Now you have a safety net. Every refactoring step you take, you run these tests. If they pass, you have preserved behavior. If they fail, you broke something and you revert.

Extract Function

Extract Function is the most fundamental refactoring. When a function does more than one thing - or when a block of code requires a comment to explain it - extract it into a named function.

The Signal

def process_order(order_data):
# Validate the order
if not order_data.get("items"):
raise ValueError("Order must have items")
if not order_data.get("customer_id"):
raise ValueError("Order must have a customer")
total = sum(item["price"] * item["quantity"] for item in order_data["items"])
if total <= 0:
raise ValueError("Order total must be positive")

# Apply discounts
discount = 0
if order_data.get("coupon_code") == "SAVE10":
discount = total * 0.10
elif order_data.get("coupon_code") == "SAVE20":
discount = total * 0.20
discounted_total = total - discount

# Calculate tax
state = order_data.get("shipping_state", "CA")
TAX_RATES = {"CA": 0.0725, "NY": 0.08, "TX": 0.0625}
tax_rate = TAX_RATES.get(state, 0.07)
tax = discounted_total * tax_rate

# Save to database
db_record = {
"customer_id": order_data["customer_id"],
"items": order_data["items"],
"subtotal": discounted_total,
"tax": tax,
"total": discounted_total + tax,
"status": "pending",
}
# ... db.save(db_record)
return db_record

This function has four responsibilities signaled by four comments. Each comment is a refactoring opportunity: the comment title becomes the function name.

After Extract Function

def validate_order(order_data: dict) -> None:
"""Raise ValueError if order_data is missing required fields."""
if not order_data.get("items"):
raise ValueError("Order must have items")
if not order_data.get("customer_id"):
raise ValueError("Order must have a customer")
total = sum(item["price"] * item["quantity"] for item in order_data["items"])
if total <= 0:
raise ValueError("Order total must be positive")

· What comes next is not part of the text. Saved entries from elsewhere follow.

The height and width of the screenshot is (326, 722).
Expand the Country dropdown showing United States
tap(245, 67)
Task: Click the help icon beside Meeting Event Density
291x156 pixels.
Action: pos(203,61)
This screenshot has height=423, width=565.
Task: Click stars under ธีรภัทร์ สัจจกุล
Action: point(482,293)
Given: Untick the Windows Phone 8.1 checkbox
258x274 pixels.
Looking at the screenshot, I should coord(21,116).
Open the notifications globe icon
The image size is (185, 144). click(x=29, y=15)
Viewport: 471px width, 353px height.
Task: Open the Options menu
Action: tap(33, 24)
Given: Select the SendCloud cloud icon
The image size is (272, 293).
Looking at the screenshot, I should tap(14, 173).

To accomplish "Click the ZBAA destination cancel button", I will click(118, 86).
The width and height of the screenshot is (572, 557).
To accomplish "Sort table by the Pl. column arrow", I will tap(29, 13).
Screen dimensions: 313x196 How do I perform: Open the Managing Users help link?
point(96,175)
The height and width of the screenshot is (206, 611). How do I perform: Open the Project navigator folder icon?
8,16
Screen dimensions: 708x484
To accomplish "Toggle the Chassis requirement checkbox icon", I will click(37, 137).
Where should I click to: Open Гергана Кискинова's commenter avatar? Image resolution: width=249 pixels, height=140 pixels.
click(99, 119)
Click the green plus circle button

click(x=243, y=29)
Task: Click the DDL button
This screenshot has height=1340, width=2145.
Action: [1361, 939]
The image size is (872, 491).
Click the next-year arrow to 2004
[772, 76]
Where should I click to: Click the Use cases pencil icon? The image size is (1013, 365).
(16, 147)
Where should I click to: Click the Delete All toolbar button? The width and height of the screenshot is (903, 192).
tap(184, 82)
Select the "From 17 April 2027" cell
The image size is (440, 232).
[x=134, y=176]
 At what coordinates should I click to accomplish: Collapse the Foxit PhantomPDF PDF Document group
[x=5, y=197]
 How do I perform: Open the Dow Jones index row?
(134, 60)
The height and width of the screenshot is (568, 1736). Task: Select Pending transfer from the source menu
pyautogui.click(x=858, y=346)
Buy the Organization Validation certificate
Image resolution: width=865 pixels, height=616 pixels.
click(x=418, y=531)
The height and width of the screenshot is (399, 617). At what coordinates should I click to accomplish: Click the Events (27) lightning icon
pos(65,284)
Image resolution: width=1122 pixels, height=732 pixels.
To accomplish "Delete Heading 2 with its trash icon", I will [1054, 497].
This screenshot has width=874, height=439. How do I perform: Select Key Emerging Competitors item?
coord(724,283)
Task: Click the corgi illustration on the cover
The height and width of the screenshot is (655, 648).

COUPON_DISCOUNTS = {"SAVE10": 0.10, "SAVE20": 0.20}

def apply_discount(subtotal: float, coupon_code: str | None) -> float:
"""Return subtotal after applying coupon discount, if any."""
rate = COUPON_DISCOUNTS.get(coupon_code or "", 0.0)
return subtotal * (1 - rate)


STATE_TAX_RATES = {"CA": 0.0725, "NY": 0.08, "TX": 0.0625}
DEFAULT_TAX_RATE = 0.07

def calculate_tax(subtotal: float, state: str) -> float:
"""Return tax amount for the given subtotal and state."""
rate = STATE_TAX_RATES.get(state, DEFAULT_TAX_RATE)
return subtotal * rate


def build_order_record(order_data: dict, subtotal: float, tax: float) -> dict:
"""Assemble the database record for a new order."""
return {
"customer_id": order_data["customer_id"],
"items": order_data["items"],
"subtotal": subtotal,
"tax": tax,
"total": subtotal + tax,
"status": "pending",
}


def process_order(order_data: dict) -> dict:
"""Validate, price, and build a pending order record."""
validate_order(order_data)
raw_total = sum(item["price"] * item["quantity"] for item in order_data["items"])
subtotal = apply_discount(raw_total, order_data.get("coupon_code"))
tax = calculate_tax(subtotal, order_data.get("shipping_state", "CA"))
return build_order_record(order_data, subtotal, tax)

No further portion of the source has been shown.